Accra, May 17, GNA – The World Health Organisation (WHO) says the 10 years yellow fever ‘booster’ vaccination is not necessary.
An article published in WHO’s Weekly Epidemiological Record, obtained by the Ghana News Agency on Friday reveals that the Organisation’s Strategic Advisory Group of Experts on immunisation (SAGE) has reviewed the latest evidence and concluded that a single dose of vaccination is sufficient to confer life-long immunity against yellow fever disease.
It said since yellow fever vaccination began in the 1930s, only 12 known cases of yellow fever post-vaccination have been identified, after 600 million doses have been dispensed.
The article said evidence showed that among this small number of “vaccine failures,” all cases developed the disease within five years of vaccination, which demonstrates that immunity does not decrease with time.
The WHO noted that yellow fever is an acute viral haemorrhagic disease transmitted by infected mosquitoes that is endemic to 44 countries in tropical areas of Africa and the Americas.
It said infection with the yellow fever virus causes varying degrees of disease, from mild symptoms to severe illness with bleeding and jaundice and fatal outcomes.
The WHO article said there are an estimated 200,000 cases of yellow fever worldwide each year and about 15 per cent of people infected with the disease progress to a severe form of the illness.
It said the vast majority of reported cases and deaths occur in sub-Saharan Africa; declaring that in endemic regions of Africa, yellow fever natural immunity is acquired with age, putting children at highest risk of infection.
The WHO publication said over the past two decades, the number of yellow fever cases worldwide has increased due to declining population immunity to infection, deforestation, urbanisation, population movements and climate change.
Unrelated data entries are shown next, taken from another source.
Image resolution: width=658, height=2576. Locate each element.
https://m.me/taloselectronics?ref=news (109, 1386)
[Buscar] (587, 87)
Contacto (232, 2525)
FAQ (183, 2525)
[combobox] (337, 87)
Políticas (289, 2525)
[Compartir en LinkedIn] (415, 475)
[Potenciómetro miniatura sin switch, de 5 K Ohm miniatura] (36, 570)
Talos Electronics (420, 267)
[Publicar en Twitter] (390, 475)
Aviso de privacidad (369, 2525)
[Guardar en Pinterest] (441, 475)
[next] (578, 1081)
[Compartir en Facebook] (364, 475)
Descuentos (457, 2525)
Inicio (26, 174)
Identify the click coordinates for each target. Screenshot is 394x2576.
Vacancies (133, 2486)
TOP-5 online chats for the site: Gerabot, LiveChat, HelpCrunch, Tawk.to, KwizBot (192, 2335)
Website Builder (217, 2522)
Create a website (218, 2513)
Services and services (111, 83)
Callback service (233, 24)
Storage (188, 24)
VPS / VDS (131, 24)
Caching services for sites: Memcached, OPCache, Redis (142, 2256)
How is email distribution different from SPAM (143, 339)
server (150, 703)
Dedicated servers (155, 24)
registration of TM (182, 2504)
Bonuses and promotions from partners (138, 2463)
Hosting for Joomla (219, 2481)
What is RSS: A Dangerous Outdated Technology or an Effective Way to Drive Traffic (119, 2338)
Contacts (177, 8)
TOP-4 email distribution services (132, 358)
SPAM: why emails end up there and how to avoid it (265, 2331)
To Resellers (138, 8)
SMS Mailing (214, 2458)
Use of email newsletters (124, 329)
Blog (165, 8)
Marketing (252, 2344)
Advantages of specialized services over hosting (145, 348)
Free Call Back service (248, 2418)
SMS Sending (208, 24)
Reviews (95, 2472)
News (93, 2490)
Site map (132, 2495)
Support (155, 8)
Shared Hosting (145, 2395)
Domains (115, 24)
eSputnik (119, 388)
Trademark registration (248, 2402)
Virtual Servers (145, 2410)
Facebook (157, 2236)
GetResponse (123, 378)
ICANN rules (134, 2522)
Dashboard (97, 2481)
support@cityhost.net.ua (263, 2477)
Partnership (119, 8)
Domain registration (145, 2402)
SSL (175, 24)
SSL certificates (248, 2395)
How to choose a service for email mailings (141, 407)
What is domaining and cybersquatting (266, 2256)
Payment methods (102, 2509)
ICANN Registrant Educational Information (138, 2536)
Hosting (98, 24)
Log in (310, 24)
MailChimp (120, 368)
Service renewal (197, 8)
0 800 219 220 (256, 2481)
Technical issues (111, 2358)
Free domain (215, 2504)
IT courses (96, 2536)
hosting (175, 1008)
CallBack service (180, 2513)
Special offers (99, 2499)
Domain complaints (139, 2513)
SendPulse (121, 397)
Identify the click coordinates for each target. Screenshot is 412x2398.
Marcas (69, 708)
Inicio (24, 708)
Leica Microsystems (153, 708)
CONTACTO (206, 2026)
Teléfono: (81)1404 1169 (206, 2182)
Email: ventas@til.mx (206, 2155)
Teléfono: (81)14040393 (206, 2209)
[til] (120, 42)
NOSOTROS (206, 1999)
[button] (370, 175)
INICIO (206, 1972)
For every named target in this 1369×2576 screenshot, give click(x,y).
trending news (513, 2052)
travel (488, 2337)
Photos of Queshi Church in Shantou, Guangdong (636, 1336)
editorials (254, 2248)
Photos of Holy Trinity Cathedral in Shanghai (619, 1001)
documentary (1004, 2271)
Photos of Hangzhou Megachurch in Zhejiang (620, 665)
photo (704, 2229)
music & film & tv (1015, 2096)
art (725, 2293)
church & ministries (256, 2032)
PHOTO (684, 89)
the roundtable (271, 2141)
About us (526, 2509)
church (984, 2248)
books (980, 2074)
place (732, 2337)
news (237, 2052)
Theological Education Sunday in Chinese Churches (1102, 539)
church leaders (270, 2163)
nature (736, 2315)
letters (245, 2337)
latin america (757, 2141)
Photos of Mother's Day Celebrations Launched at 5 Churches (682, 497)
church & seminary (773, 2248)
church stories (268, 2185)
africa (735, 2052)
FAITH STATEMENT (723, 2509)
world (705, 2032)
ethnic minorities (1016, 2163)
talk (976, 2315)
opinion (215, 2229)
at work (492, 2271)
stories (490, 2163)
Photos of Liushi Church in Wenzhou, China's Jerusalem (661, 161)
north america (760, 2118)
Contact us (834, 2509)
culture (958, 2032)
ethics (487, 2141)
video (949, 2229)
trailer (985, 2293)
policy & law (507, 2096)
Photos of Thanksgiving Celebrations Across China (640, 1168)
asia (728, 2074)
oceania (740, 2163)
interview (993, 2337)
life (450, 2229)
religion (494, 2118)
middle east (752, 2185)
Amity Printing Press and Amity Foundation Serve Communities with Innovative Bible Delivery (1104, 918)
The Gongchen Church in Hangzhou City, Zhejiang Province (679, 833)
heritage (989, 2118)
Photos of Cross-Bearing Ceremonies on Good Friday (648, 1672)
It said vaccination is considered to be the most important and effective measure against yellow fever; protective immunity develops within 30 days for 99 per cent of people receiving the vaccination and for routine immunisation programmes in Africa, home to 31 of the 44 yellow-fever endemic countries, the vaccine costs about $0.82 per dose.
SAGE is the principal advisory group to WHO for vaccines and immunisation.
It is charged with advising WHO on overall global policies and strategies, ranging from vaccines and technology, research and development, to delivery of immunisation and its linkages with other health interventions.
SAGE is concerned with all vaccine-preventable diseases including childhood vaccines and immunisation.